BEGIN Extracted information

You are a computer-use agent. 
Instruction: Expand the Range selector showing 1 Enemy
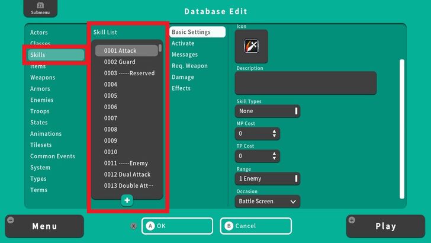[268, 178]
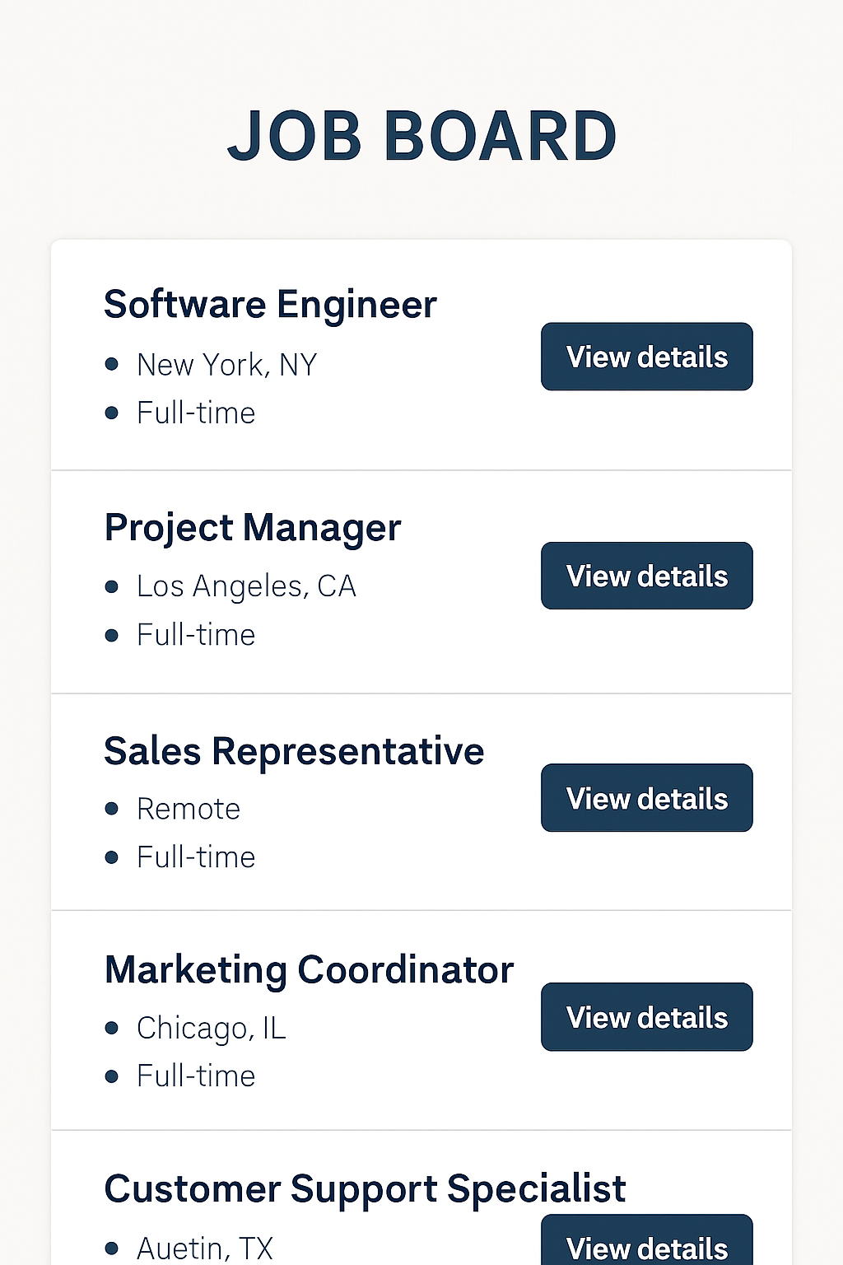Image resolution: width=843 pixels, height=1265 pixels.
Task: Open the Sales Representative job title
Action: click(x=294, y=751)
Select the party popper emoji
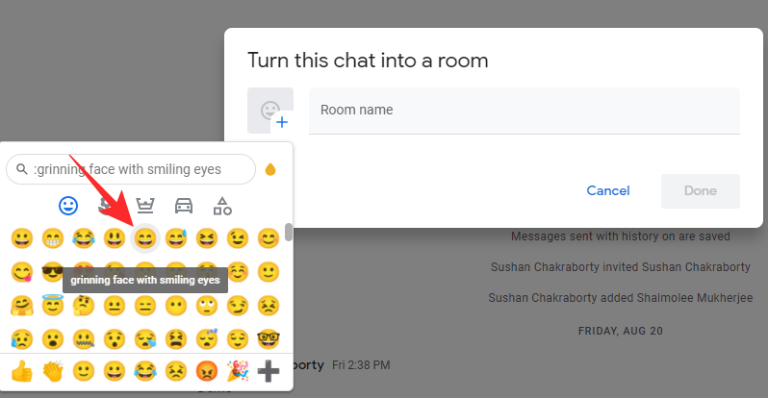Screen dimensions: 768x398 pyautogui.click(x=238, y=371)
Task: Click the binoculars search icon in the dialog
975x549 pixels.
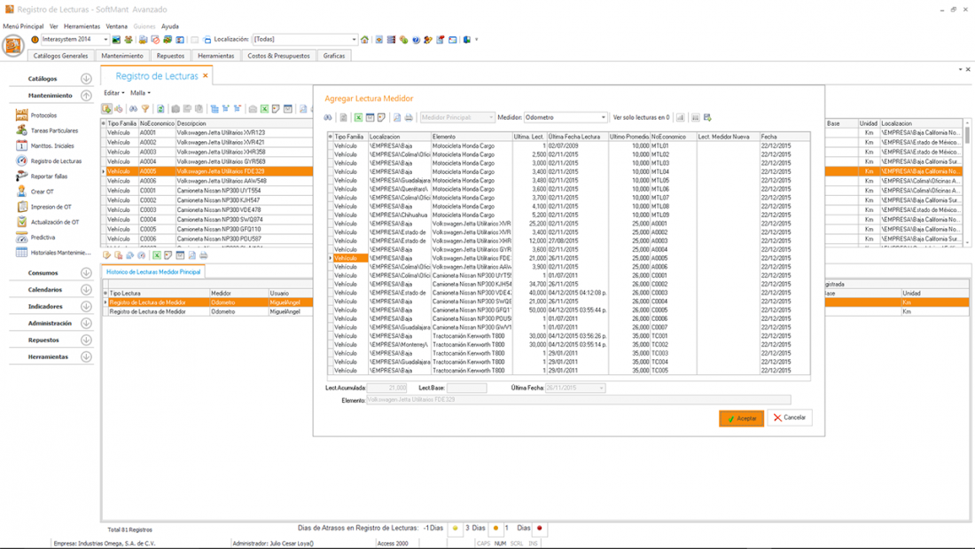Action: tap(328, 117)
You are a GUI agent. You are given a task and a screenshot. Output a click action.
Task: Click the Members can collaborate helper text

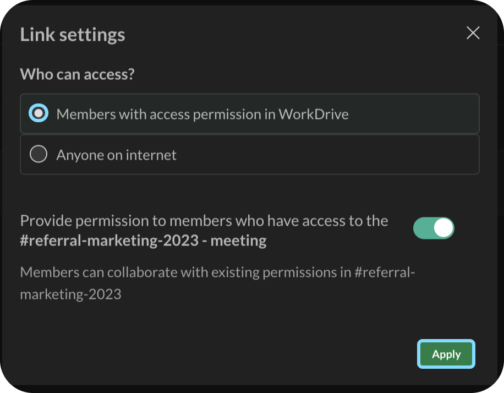tap(217, 272)
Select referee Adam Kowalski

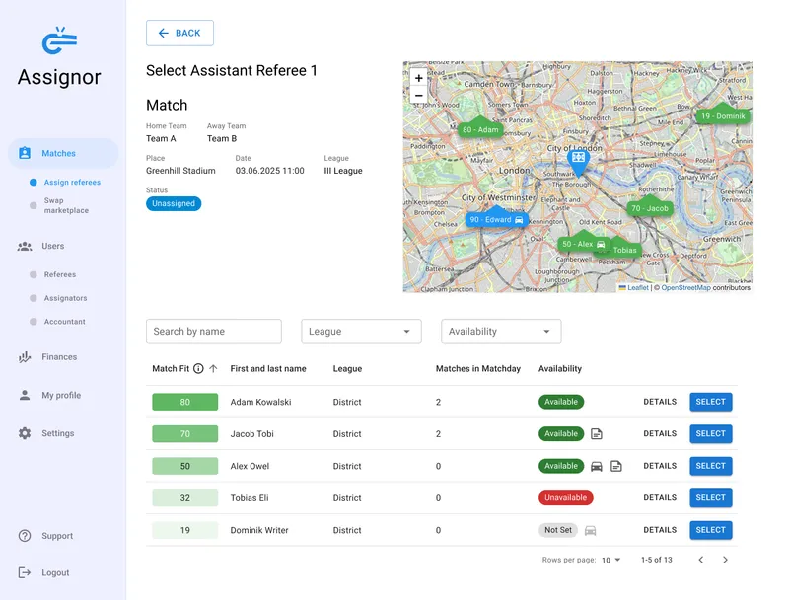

END Extracted information

- [Problem statement] An exact copy of the lines from the one with "975x549 pixels." through the end of the records: produce that and nothing more, leaving out the pictures.

- [Result for this task]
975x549 pixels.
Action: tap(328, 117)
You are a GUI agent. You are given a task and a screenshot. Output a click action.
Task: Click the Members can collaborate helper text

tap(217, 272)
Select referee Adam Kowalski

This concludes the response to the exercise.